**What you should do**
Exclude pictures; retype the lines below from the line containing "Click the line chart icon in 折线图 tab" through the end of the records, both ends kept.

BEGIN Records for this task

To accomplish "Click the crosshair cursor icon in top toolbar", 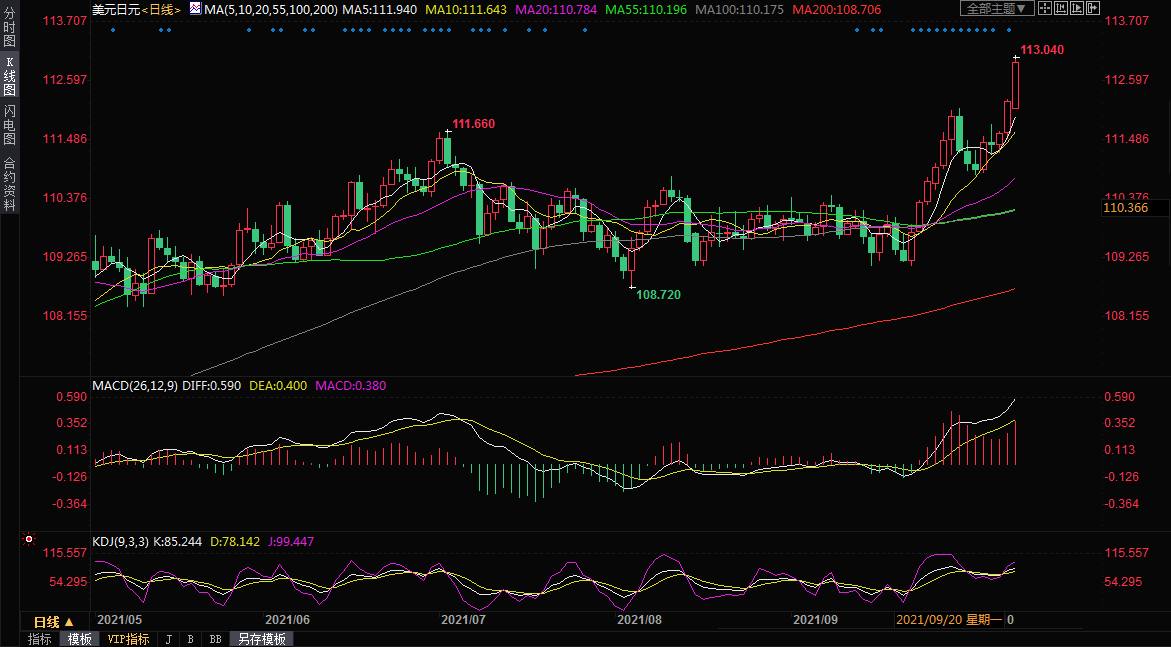I will coord(1045,8).
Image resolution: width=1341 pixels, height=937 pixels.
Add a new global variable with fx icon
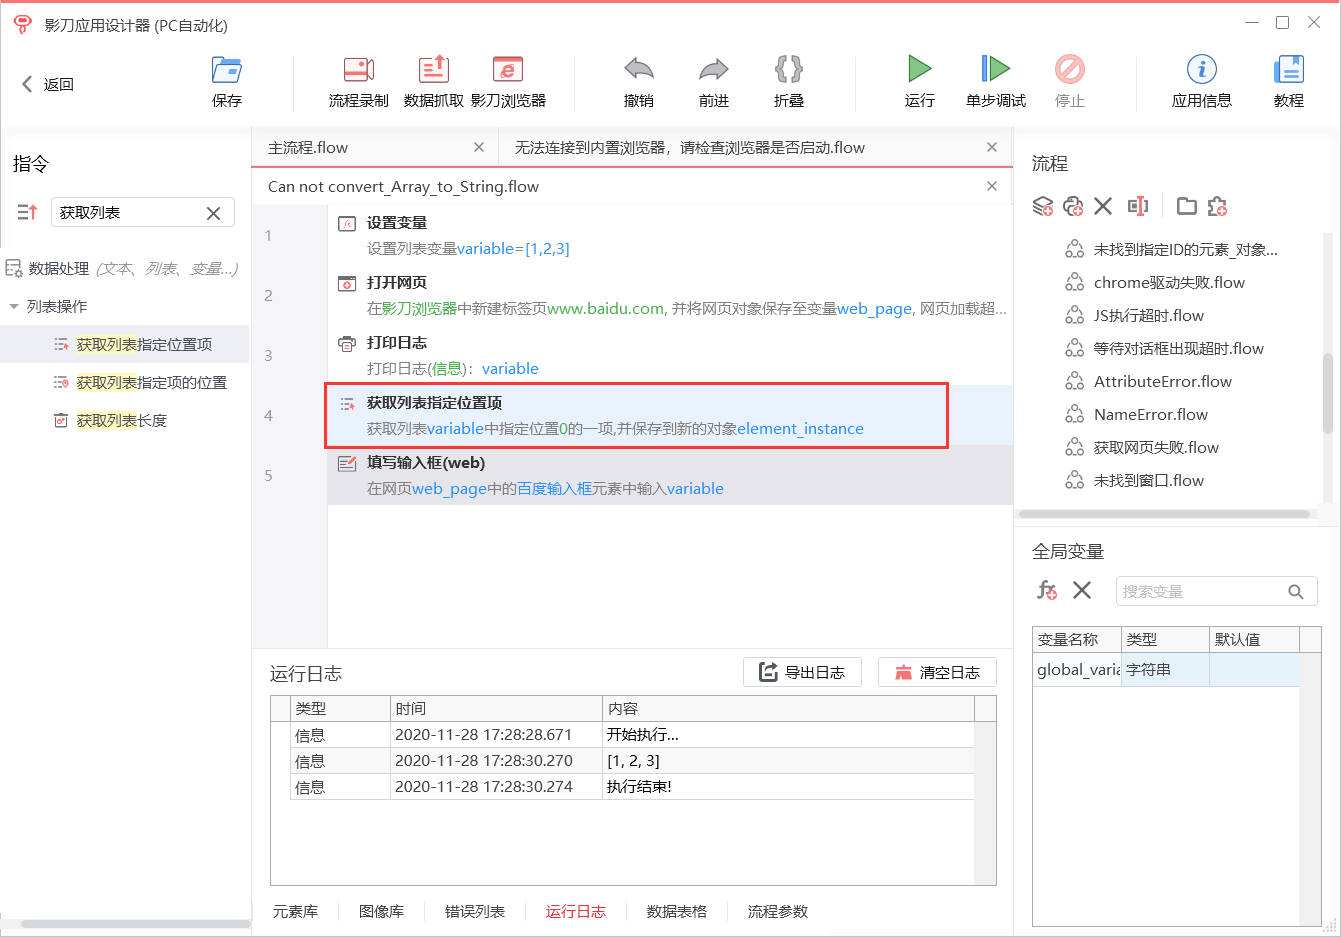(1046, 591)
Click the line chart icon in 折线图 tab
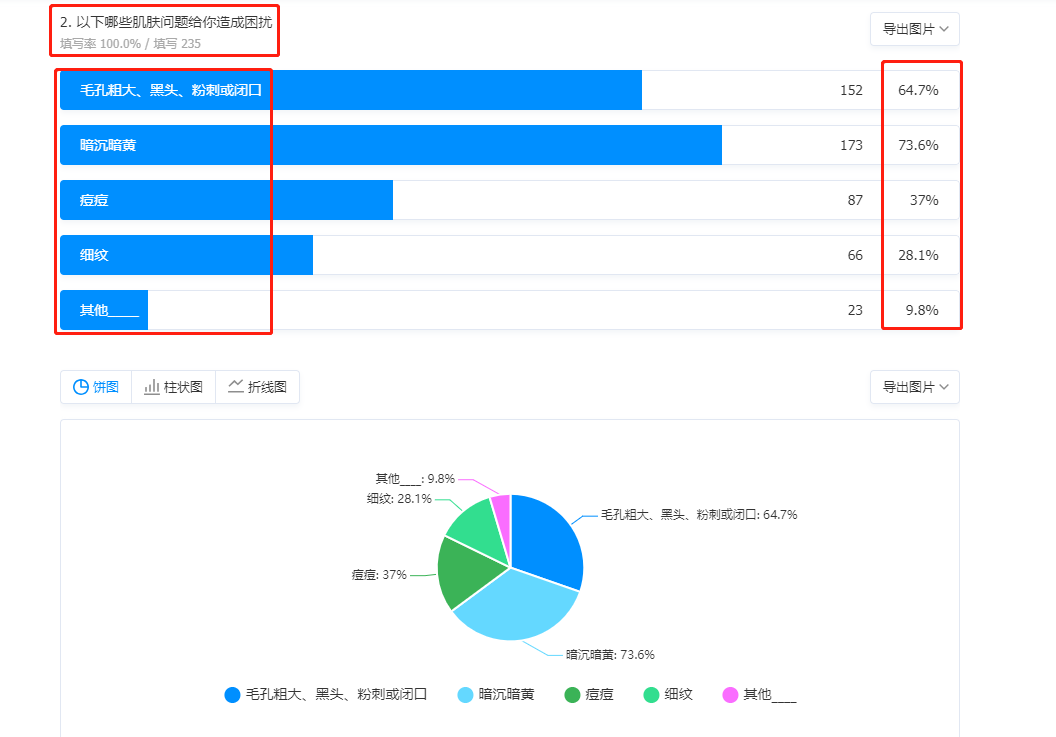Viewport: 1056px width, 737px height. point(236,386)
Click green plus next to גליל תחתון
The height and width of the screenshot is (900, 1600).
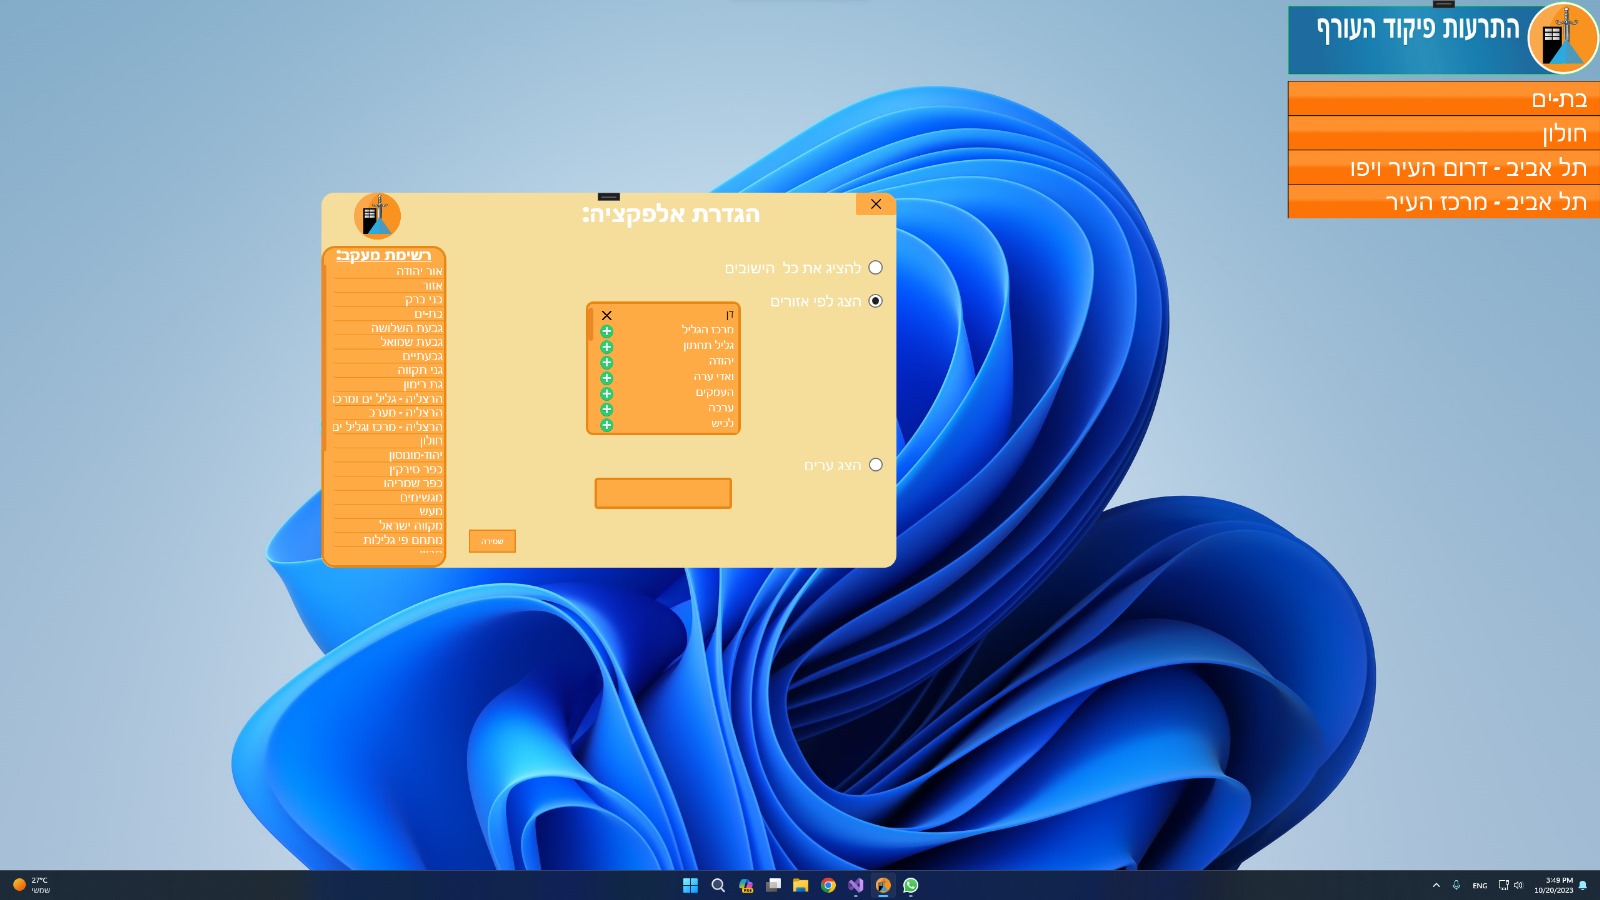606,347
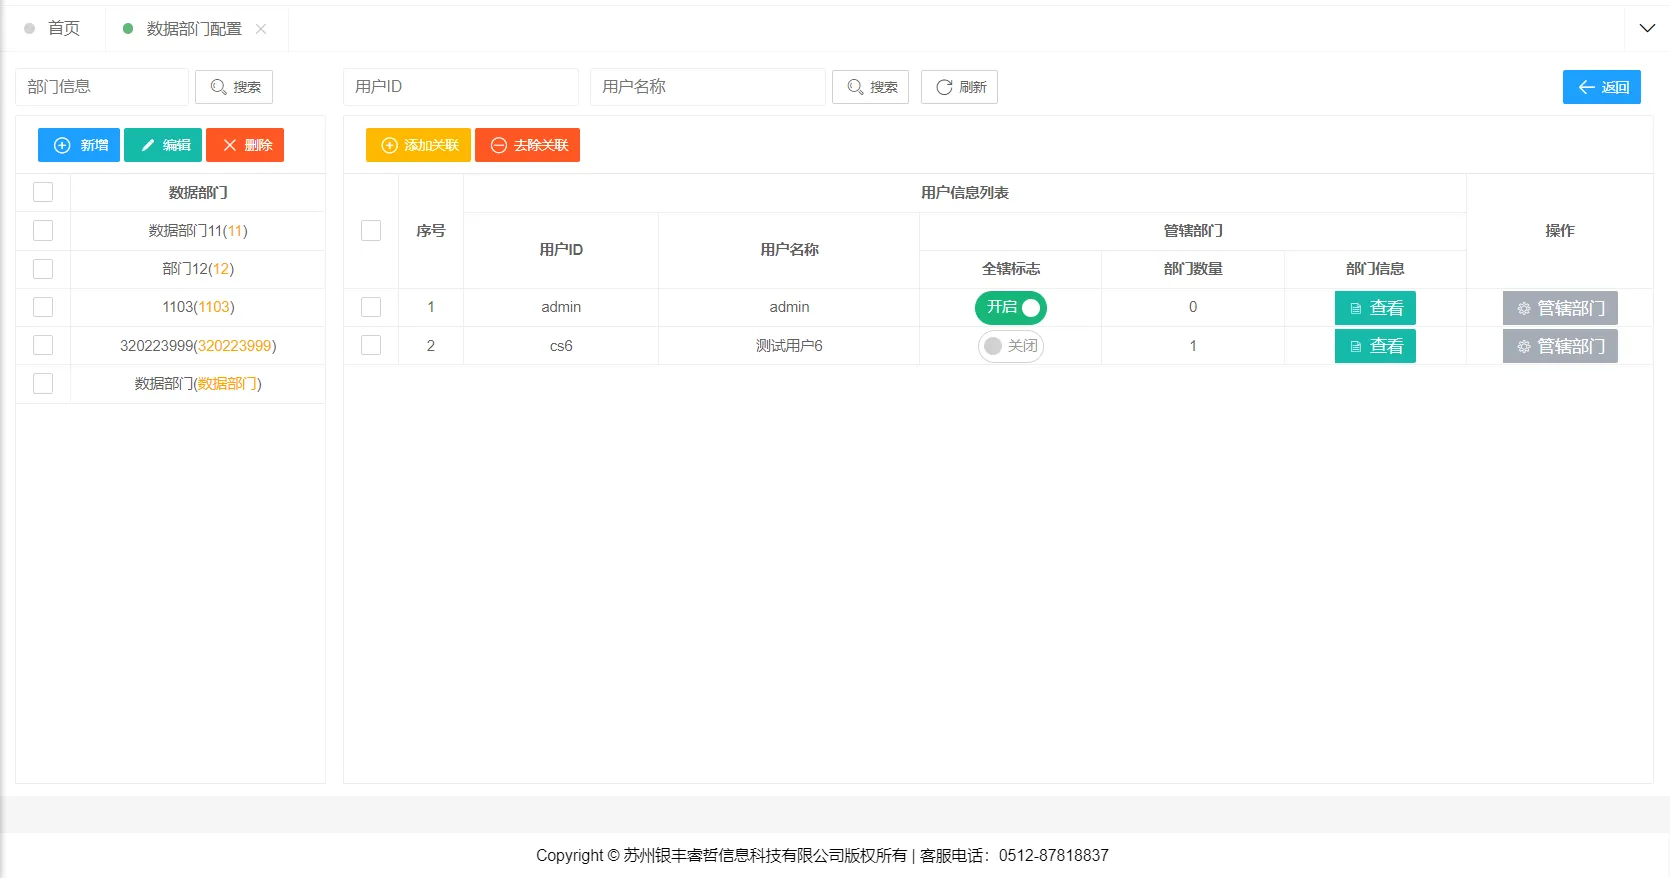Screen dimensions: 1670x878
Task: Select checkbox for user row cs6
Action: (371, 345)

END Records for this task

**Result for this task**
Click the line chart icon in 折线图 tab
Viewport: 1056px width, 737px height. point(236,386)
Click green plus next to גליל תחתון
The height and width of the screenshot is (900, 1600).
606,347
Screen dimensions: 1670x878
Task: Select checkbox for user row cs6
Action: (371, 345)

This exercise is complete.